In einigen Kommentaren zur Petition wird kritisiert, dass das Jugend- und Bildungshaus neue Flächen „asphaltiert“ würden. Der Fairness halber ist wichtig klarzustellen: Eine Asphaltierung ist nach den Planungen nicht vorgesehen. Das Bildungshaus plant versickerungsfähige Stellflächen mit Blumenschotterrasen und bemüht sich auch, einzelne alte und ökologisch wertvolle Bäume zu erhalten.
Das begrüßen wir. Gleichzeitig sollte sich die Diskussion nicht auf die Frage reduzieren, wie naturnah ein Parkplatz gestaltet werden kann.
Denn auch eine versickerungsfähige Fläche bleibt eine Parkfläche – und während ihrer Nutzung stehen dort Autos. Gegenüber der Kirche verändert deshalb nicht allein der Bodenbelag, sondern vor allem die Nutzung als Parkplatz das Erscheinungsbild dieses besonderen Ortes.
Ähnliches gilt für den Waldrand. Einzelne wichtige Bäume sollen erhalten bleiben. Gleichzeitig müssen dort, wo die bestehenden Parkbuchten erweitert werden, auch alte Bäume entnommen und der gewachsene Waldrand geöffnet werden. Die entscheidende Frage lautet deshalb nicht: Welcher einzelne Baum bleibt stehen und welcher wird gefällt?
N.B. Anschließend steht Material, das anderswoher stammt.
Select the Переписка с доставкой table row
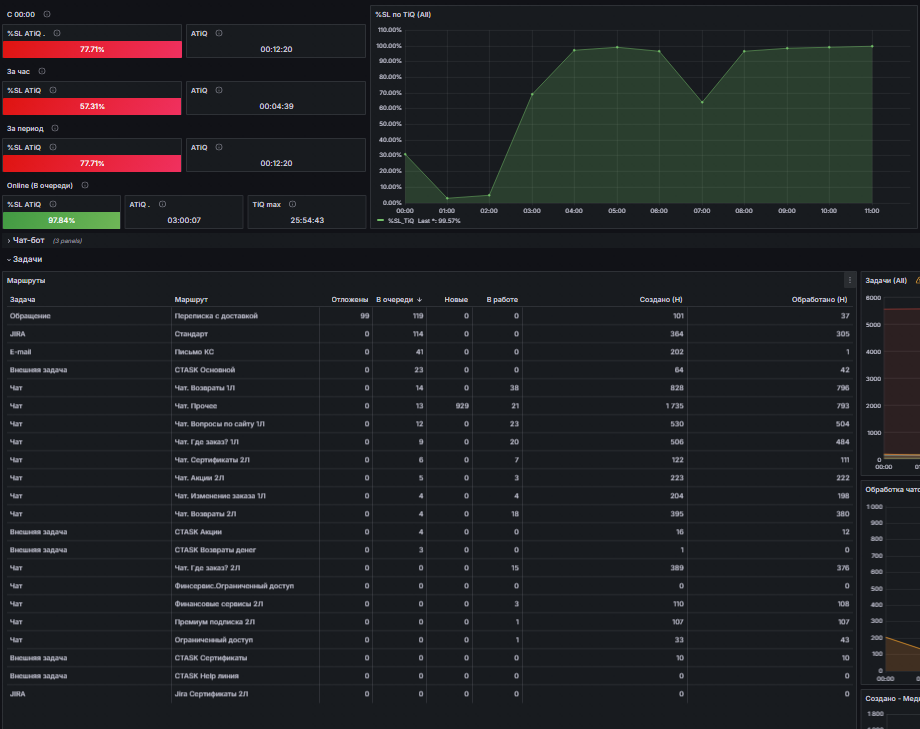pos(429,316)
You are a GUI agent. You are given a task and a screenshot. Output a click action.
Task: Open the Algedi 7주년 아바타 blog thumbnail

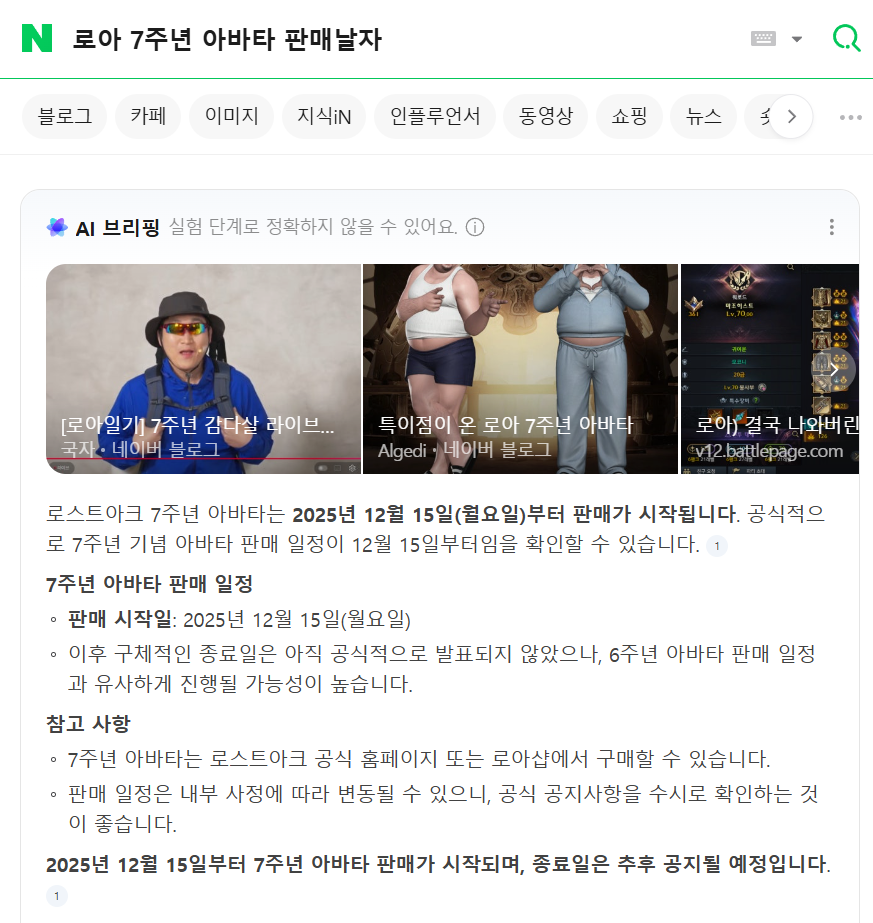coord(520,369)
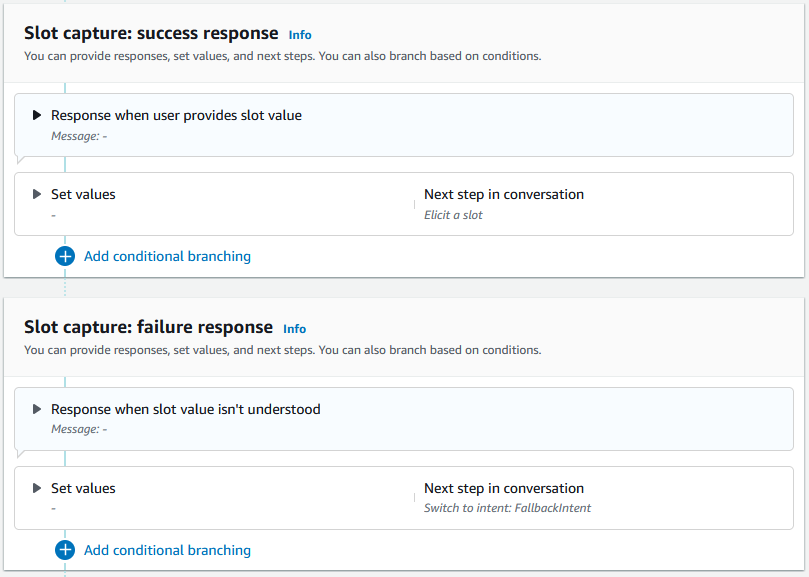Click 'Add conditional branching' text in failure section

(167, 550)
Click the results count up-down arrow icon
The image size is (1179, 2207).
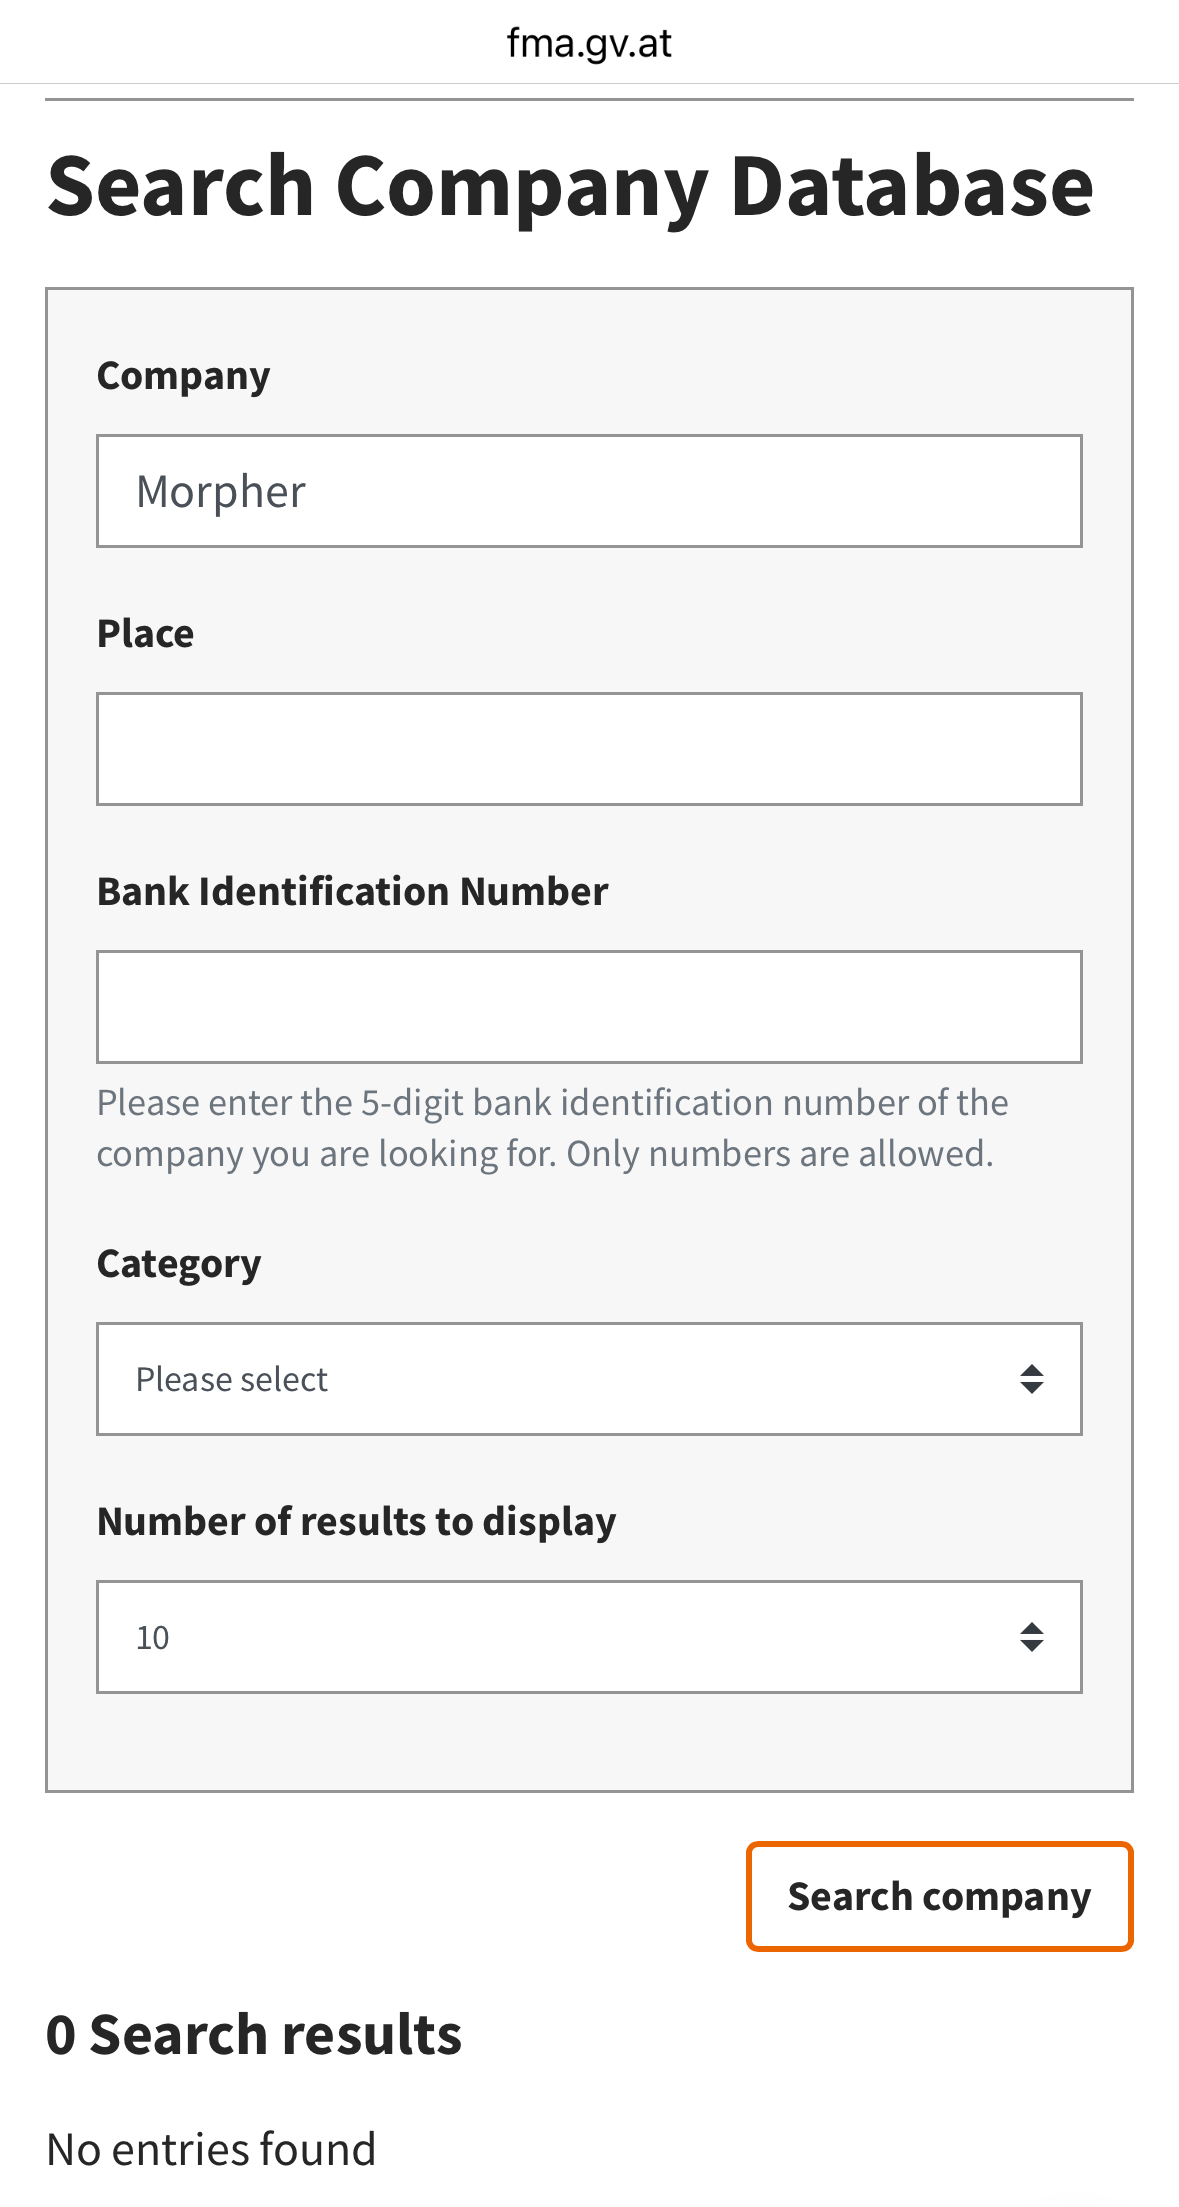[x=1031, y=1637]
Sondern: Ist es sinnvoll und notwendig, einen bestehenden, funktionierenden Waldrand für zusätzliche Stellplätze aufzubrechen?
Genau deshalb sollte die Diskussion aus unserer Sicht einen Schritt früher beginnen: Brauchen wir diese Parkflächen an diesen sensiblen Stellen überhaupt? Oder können wir zuerst weniger eingriffsintensive Möglichkeiten ausschöpfen – Parkraumordnung, zusätzliche Kapazitäten beim Salzsilo, ÖV und organisatorische Maßnahmen.
Eine möglichst naturnahe Ausführung ist zweifellos besser als Asphalt. Noch besser ist es aber, einen Eingriff dort zu vermeiden, wo er nicht notwendig ist.